`t_res.utils.preprocess_data` module

This script reads the original data sources and formats them for our experiments.

t_res.utils.preprocess_data.turn_wikipedia2wikidata(wikipedia_title: str, wikipedia_path: str) → Optional[str]

Convert a Wikipedia title to its corresponding Wikidata ID.

Parameters:

wikipedia_title (str) – The title of the Wikipedia page.
wikipedia_path (str) – The path to your wikipedia directory.

Returns:

The corresponding Wikidata ID if available, or None if not.

Return type:

Optional[str]

Example

>>> turn_wikipedia2wikidata("https://en.wikipedia.org/wiki/Colosseum", "../resources")
'Q10285'
>>> turn_wikipedia2wikidata("https://en.wikipedia.org/wiki/Ancient_Egypt", "../resources")
'Q11768'
>>> turn_wikipedia2wikidata("https://en.wikipedia.org/wiki/Invalid_Location", "../resources")
Warning: invalid_location is not in wikipedia2wikidata, the wkdt_qid will be None.

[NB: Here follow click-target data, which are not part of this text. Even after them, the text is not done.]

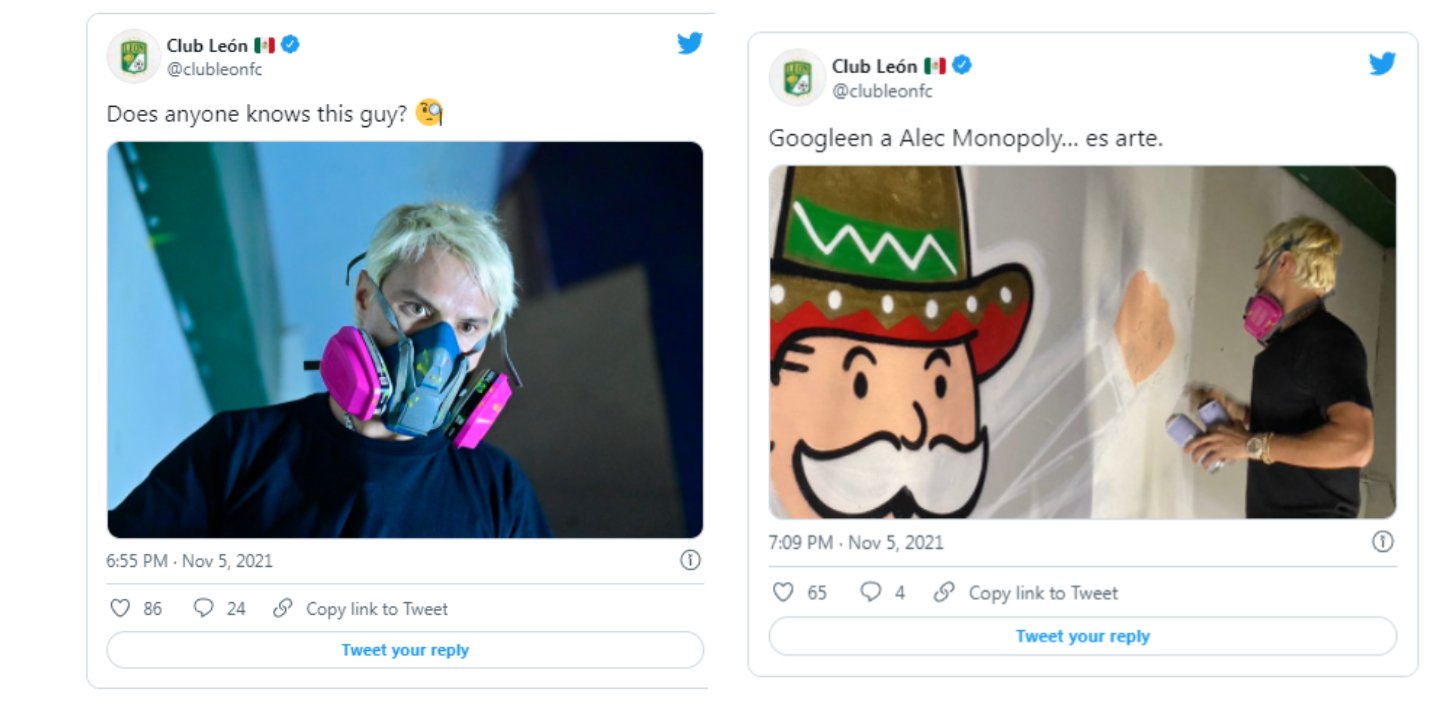View the Monopoly sombrero mural photo

(1082, 342)
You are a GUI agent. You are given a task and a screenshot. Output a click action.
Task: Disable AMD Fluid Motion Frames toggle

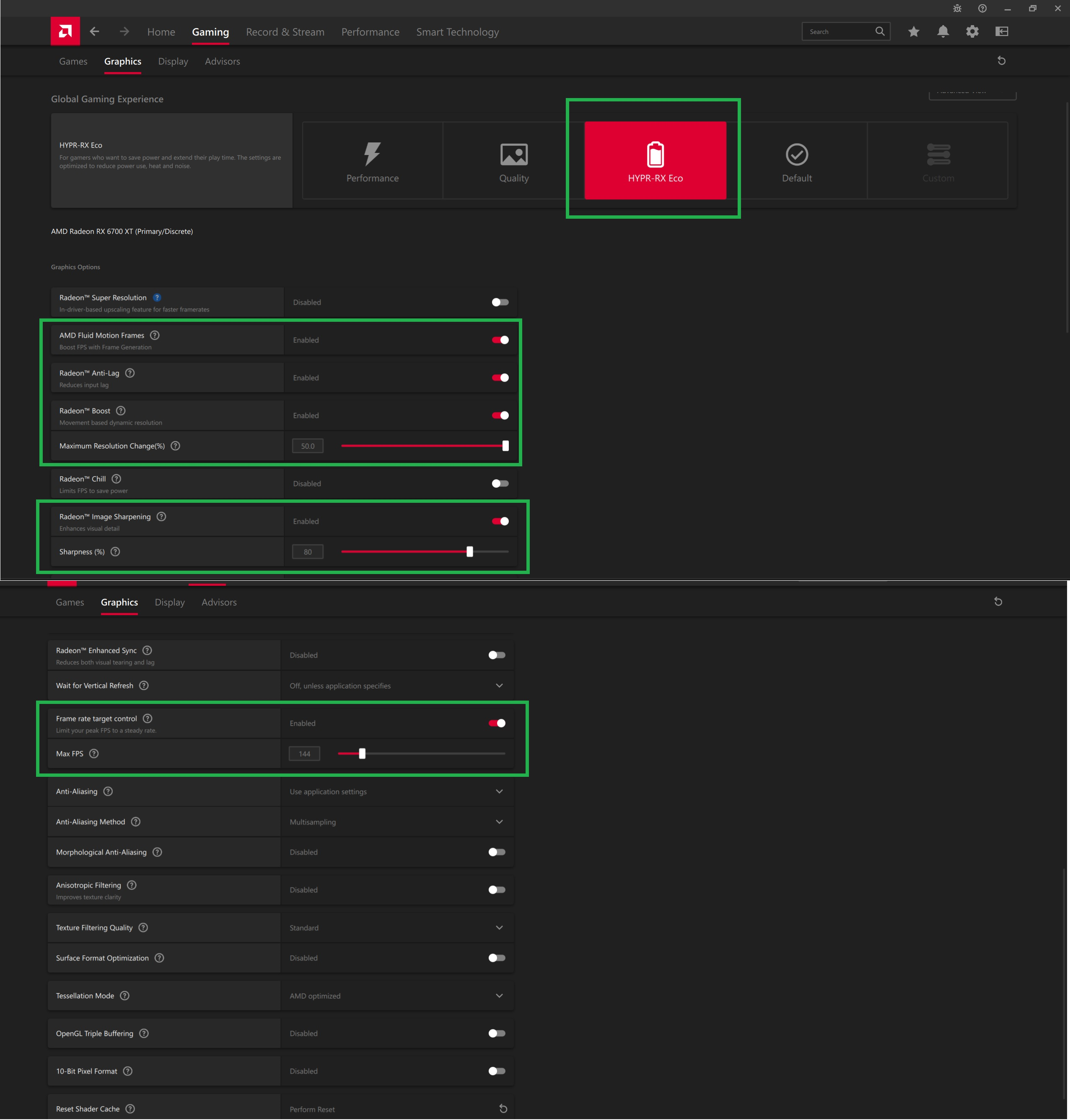coord(500,340)
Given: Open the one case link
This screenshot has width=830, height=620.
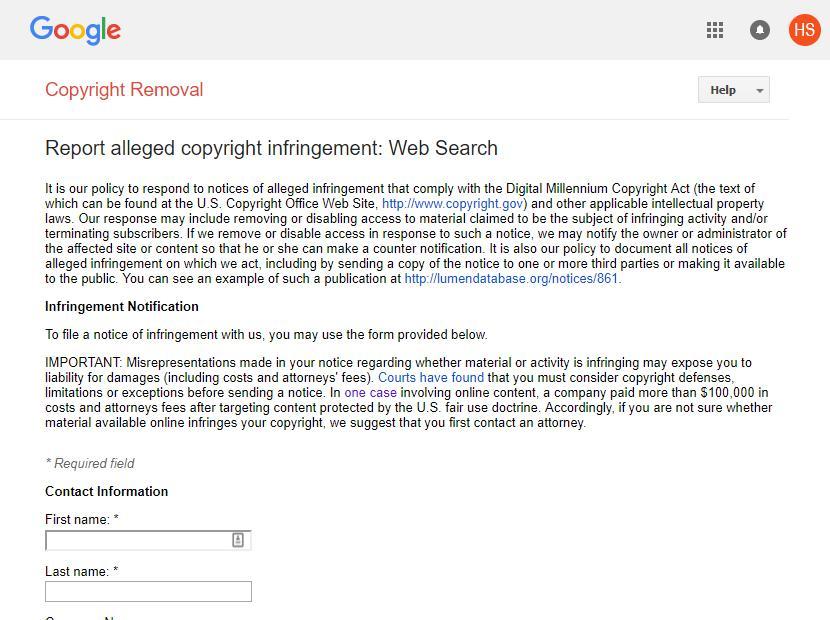Looking at the screenshot, I should [x=370, y=392].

t_res.utils.preprocess_data.reconstruct_sentences(dTokens: dict) → dict

Reconstructs all sentences in the document based on the given dictionary of tokens (with their positional information in the document and associated annotations).

Parameters:: dTokens (dict) – A dictionary of tokens with their positional information and annotations.
Returns:: A dictionary mapping sentence IDs to their corresponding reconstructed sentences and character start positions.
Return type:: dict

Note

This function takes into account white spaces to ensure character positions match.

t_res.utils.preprocess_data.process_lwm_for_ner(tsv_topres_path: str)

Process LwM data for training a Named Entity Recognition (NER) model.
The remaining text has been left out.